R/plot_text.R
In lime: Local Interpretable Model-Agnostic Explanations

Documented in plot_text_explanations

#' Plot text explanations
#'
#' Highlight words which explains a prediction.
#'
#' @param explanations object returned by the [lime.character] function.
#' @param ... parameters passed to `htmlwidgets::sizingPolicy()`
#'
#' @importFrom assertthat assert_that is.number is.string
#' @rdname text_explanations
#' @export
#'
#' @family explanation plots
#'
#' @examples
#' # We load a precalculated explanation set based on the procedure in the ?lime
#' # examples
#' explanations <- .load_text_example()
#'
#' # We see that the explanations are in the expected format
#' print(explanations)
#'
#' # We can now get the explanations in the context of the input text
#' plot_text_explanations(explanations)
#'
plot_text_explanations <- function(explanations, ...) {
  if (!requireNamespace('htmlwidgets', quietly = TRUE)) {
    stop('htmlwidgets is required for this functionality', call. = FALSE)
  }
  assert_that(is.data.frame(explanations))
  assert_that(!is.null(explanations$data))
  original_text <- explanations$data

  text_highlighted_raw <- lapply(unique(explanations$case), function(id) {
    current_case_df <- explanations[explanations$case == id,]
    original_text <- unique(current_case_df[["data"]])
    predicted_label <- unique(current_case_df[["label"]])
    predicted_label_prob <- unique(current_case_df[["label_prob"]])
    assert_that(is.string(original_text))
    assert_that(is.string(predicted_label))
    assert_that(is.number(predicted_label_prob))
    info_prediction_text <- paste0(
      '<sub>Label predicted: ',
      predicted_label,
      ' (',
      round(predicted_label_prob * 100, 2),
      '%)<br/>Explainer fit: ',
      format(current_case_df$model_r2[1], digits = 2),
      '</sub>'
    )

    current_case_df$weight_percent <- abs(current_case_df$feature_weight) / sum(abs(current_case_df$feature_weight))

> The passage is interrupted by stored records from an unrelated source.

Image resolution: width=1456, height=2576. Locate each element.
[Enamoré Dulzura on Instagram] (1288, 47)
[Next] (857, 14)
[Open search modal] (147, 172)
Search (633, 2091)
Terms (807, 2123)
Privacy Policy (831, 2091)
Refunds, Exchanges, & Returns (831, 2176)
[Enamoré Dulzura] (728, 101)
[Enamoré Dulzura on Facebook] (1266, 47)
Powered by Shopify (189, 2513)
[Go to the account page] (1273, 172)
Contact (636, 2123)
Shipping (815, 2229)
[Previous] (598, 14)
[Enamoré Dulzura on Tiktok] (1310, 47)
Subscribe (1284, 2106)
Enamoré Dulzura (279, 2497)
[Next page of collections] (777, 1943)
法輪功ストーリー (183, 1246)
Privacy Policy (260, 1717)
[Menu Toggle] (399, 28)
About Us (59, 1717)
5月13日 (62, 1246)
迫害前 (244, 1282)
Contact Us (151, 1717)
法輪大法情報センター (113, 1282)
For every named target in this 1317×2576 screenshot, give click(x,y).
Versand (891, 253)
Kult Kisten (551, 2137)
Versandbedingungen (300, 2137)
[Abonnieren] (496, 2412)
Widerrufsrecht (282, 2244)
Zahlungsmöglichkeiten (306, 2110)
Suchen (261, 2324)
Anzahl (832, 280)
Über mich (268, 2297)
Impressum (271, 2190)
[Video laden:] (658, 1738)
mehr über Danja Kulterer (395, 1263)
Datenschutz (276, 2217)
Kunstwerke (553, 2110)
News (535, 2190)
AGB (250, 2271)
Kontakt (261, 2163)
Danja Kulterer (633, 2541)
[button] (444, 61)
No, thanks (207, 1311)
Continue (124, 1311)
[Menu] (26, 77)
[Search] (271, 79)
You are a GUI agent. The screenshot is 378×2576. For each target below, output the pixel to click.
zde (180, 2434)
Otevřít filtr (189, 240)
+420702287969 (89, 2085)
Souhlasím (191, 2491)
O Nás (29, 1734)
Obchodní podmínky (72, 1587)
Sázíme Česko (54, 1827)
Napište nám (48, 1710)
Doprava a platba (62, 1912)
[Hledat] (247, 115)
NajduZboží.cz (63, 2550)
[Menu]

    current_case_df$sign <- ifelse(current_case_df$feature_weight > 0, 1, -1)
    current_case_df$code_level <- current_case_df$sign * (1 + current_case_df$weight_percent %/% 0.2)
    current_case_df$color <- sapply(current_case_df$code_level, get_color_code)

    paste(
      get_html_span(original_text, current_case_df),
      "</br>",
      info_prediction_text
    )
  })

  text_highlighted <- paste(
    '<div style="overflow-y:scroll;font-family:sans-serif;height:100%">',
    paste("<p>", text_highlighted_raw, "</p>", collapse = "<br/>"),
    "</div>"
  )

  htmlwidgets::createWidget(
    "plot_text_explanations",
    list(html = text_highlighted),
    sizingPolicy = htmlwidgets::sizingPolicy(
      knitr.figure = FALSE,
      defaultHeight = "auto",
      knitr.defaultWidth = "100%",
      ...
    ),
    package = "lime"
  )
}

#' @importFrom stringi stri_replace_all_regex
get_html_span <- function(text, current_case_df) {
  result <- text
  for (word in current_case_df$feature) {
    color <- as.character(current_case_df[current_case_df$feature == word, "color"])
    text_searched <- paste0("(\\b", word, "\\b)")
    replace_expression <- paste0("<span class='", color, "'>", "$1", "</span>")
    result <- stri_replace_all_regex(result, text_searched, replace_expression)
  }
  result
}

get_color_code <- function(code_level) {
  switch(as.character(code_level),
         "-6" = "negative_5", # for -100%
         "-5" = "negative_5",
         "-4" = "negative_4",
         "-3" = "negative_3",
         "-2" = "negative_2",
         "-1" = "negative_1",
         "1" = "positive_1",
         "2" = "positive_2",
         "3" = "positive_3",
         "4" = "positive_4",
         "5" = "positive_5",
         "6" = "positive_5") # for 100%
}